§ Document text
- - - -
If you're searching for the cheapest gas prices right now, the short answer is: look at Oklahoma, Mississippi, Texas, Louisiana, and Alabama. These five states have anchored the bottom of every AAA weekly ranking for years, typically running 40-70 cents below the national average. The most expensive states — California, Hawaii, Washington — sit more than a dollar above. Our gas prices page has today's national average and per-state breakdowns, but here's what the rankings actually show and why.

As of the latest AAA update, the national average sits at $4.058 per gallon, down for a seventh straight day. Against that baseline, state-level variation looks like this.

The 10 Cheapest States Right Now

Listed from cheapest to least cheap within the low-price tier, based on recent AAA data:

1. Oklahoma — $3.41. The cheapest state almost every week. Low state taxes (about 20 cents per gallon), proximity to both the Permian Basin and Gulf Coast refining, and no specialty fuel requirements.

2. Mississippi — $3.48. Gulf Coast location, low taxes (18.4 cents), simple regulatory environment. Some weeks trades back and forth with Oklahoma for the national bottom spot.

3. Texas — $3.52. The largest refining complex in the country combined with low state taxes (20 cents). Houston, Dallas, San Antonio, and Austin all run close to the state average.

4. Louisiana — $3.54. The other Gulf Coast refining heavyweight. Moderate state taxes (20 cents), abundant local refining.

5. Alabama — $3.57. Benefits from Gulf Coast pipeline access without the gas tax surcharges of some neighbors.

6. Kansas — $3.61. Landlocked but close enough to Gulf Coast and Midwest refining. Low tax base (24 cents).

7. Arkansas — $3.63. Benefits from Gulf Coast proximity and below-average state taxes.
- - - -
§ Material provided

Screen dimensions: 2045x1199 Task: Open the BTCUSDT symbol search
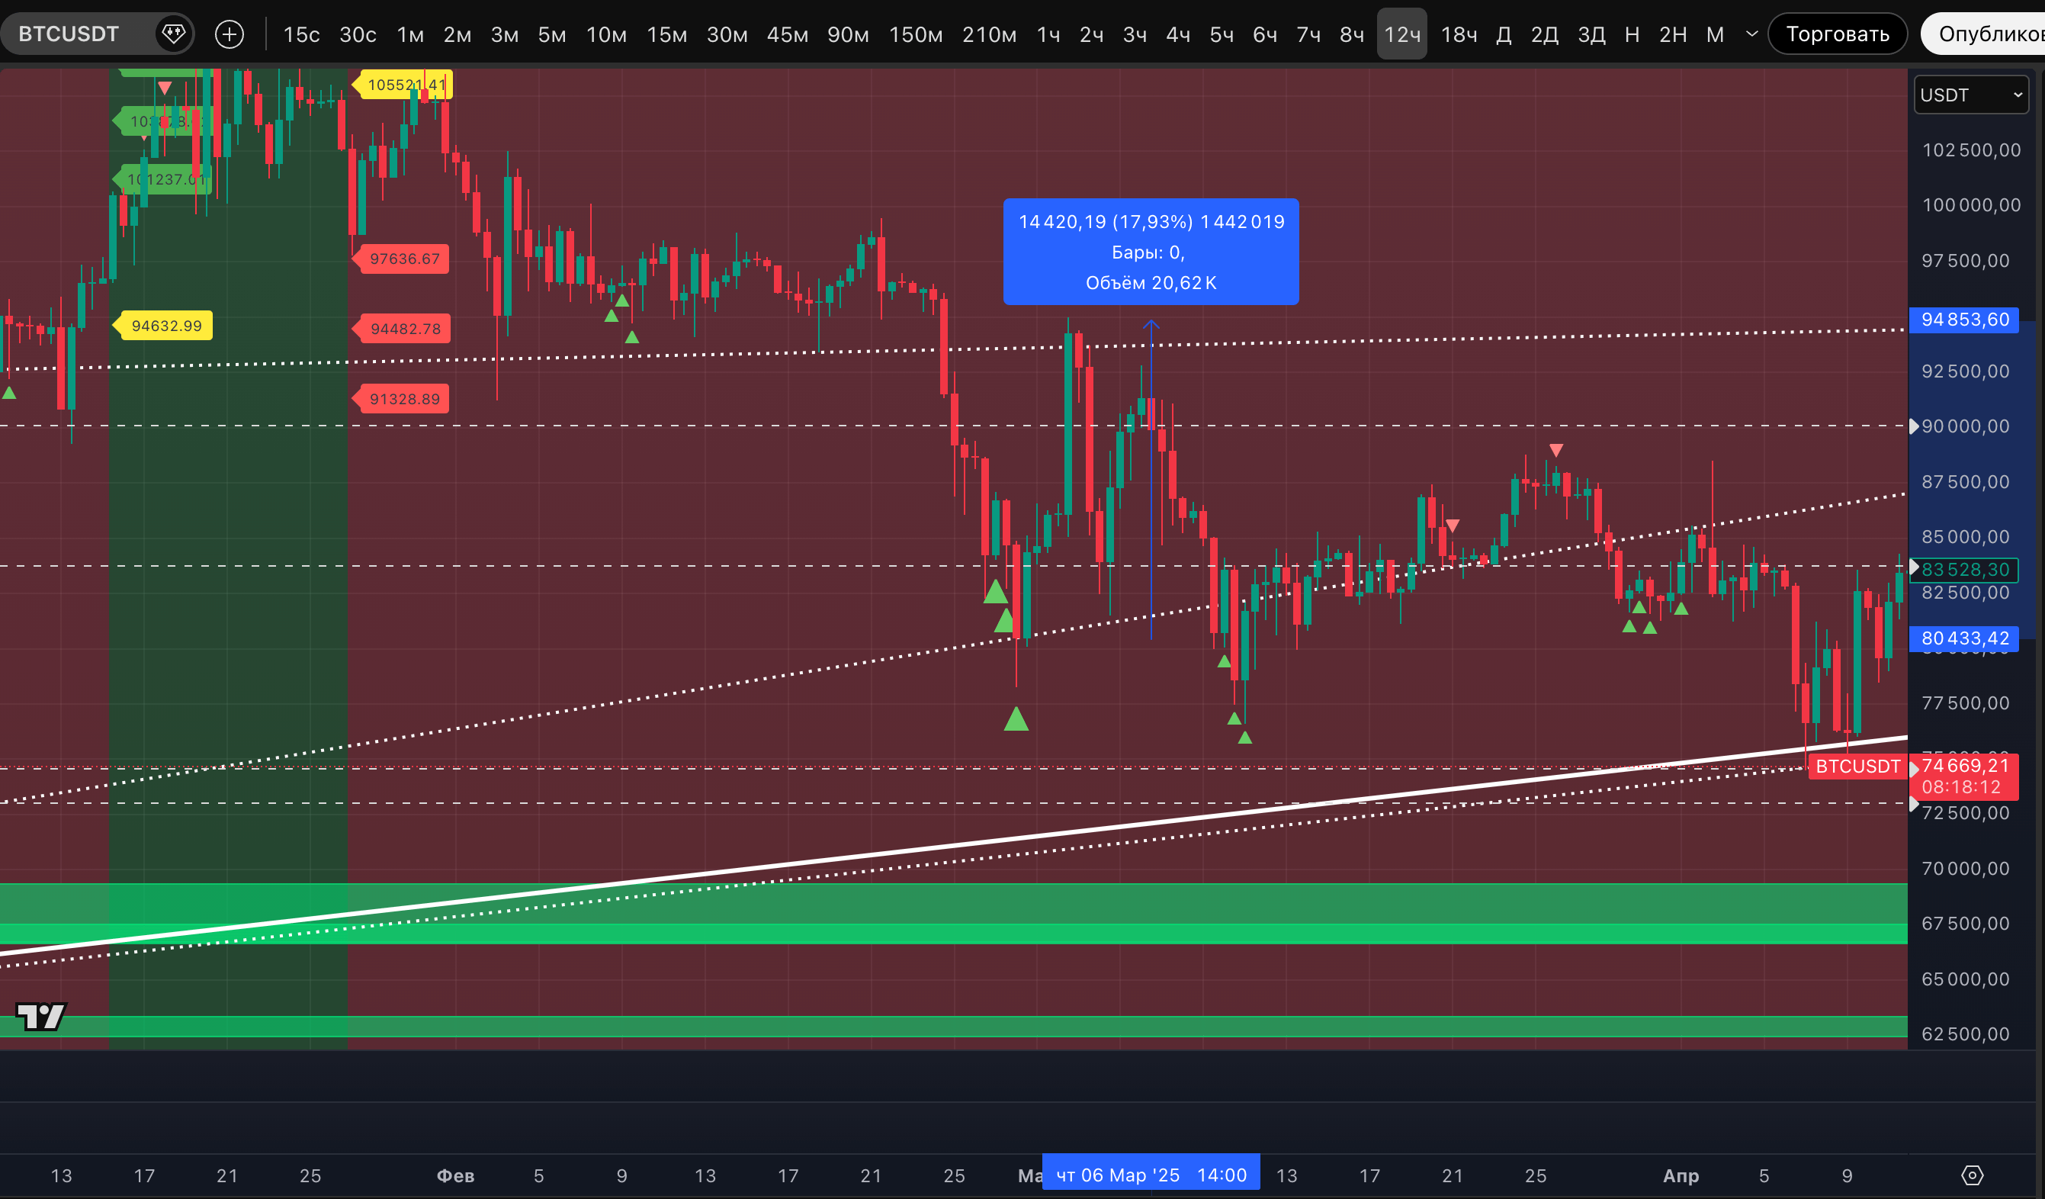[69, 34]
- - - -
§ Aim 1
Retype the stretch of the gas prices article from "If you're searching" through "show and why.".
§ Aim 2
What state gas tax does the gas prices article give for Mississippi?
The data has no connection to the gas prices article.

§ Written response 1
If you're searching for the cheapest gas prices right now, the short answer is: look at Oklahoma, Mississippi, Texas, Louisiana, and Alabama. These five states have anchored the bottom of every AAA weekly ranking for years, typically running 40-70 cents below the national average. The most expensive states — California, Hawaii, Washington — sit more than a dollar above. Our gas prices page has today's national average and per-state breakdowns, but here's what the rankings actually show and why.

§ Written response 2
18.4 cents.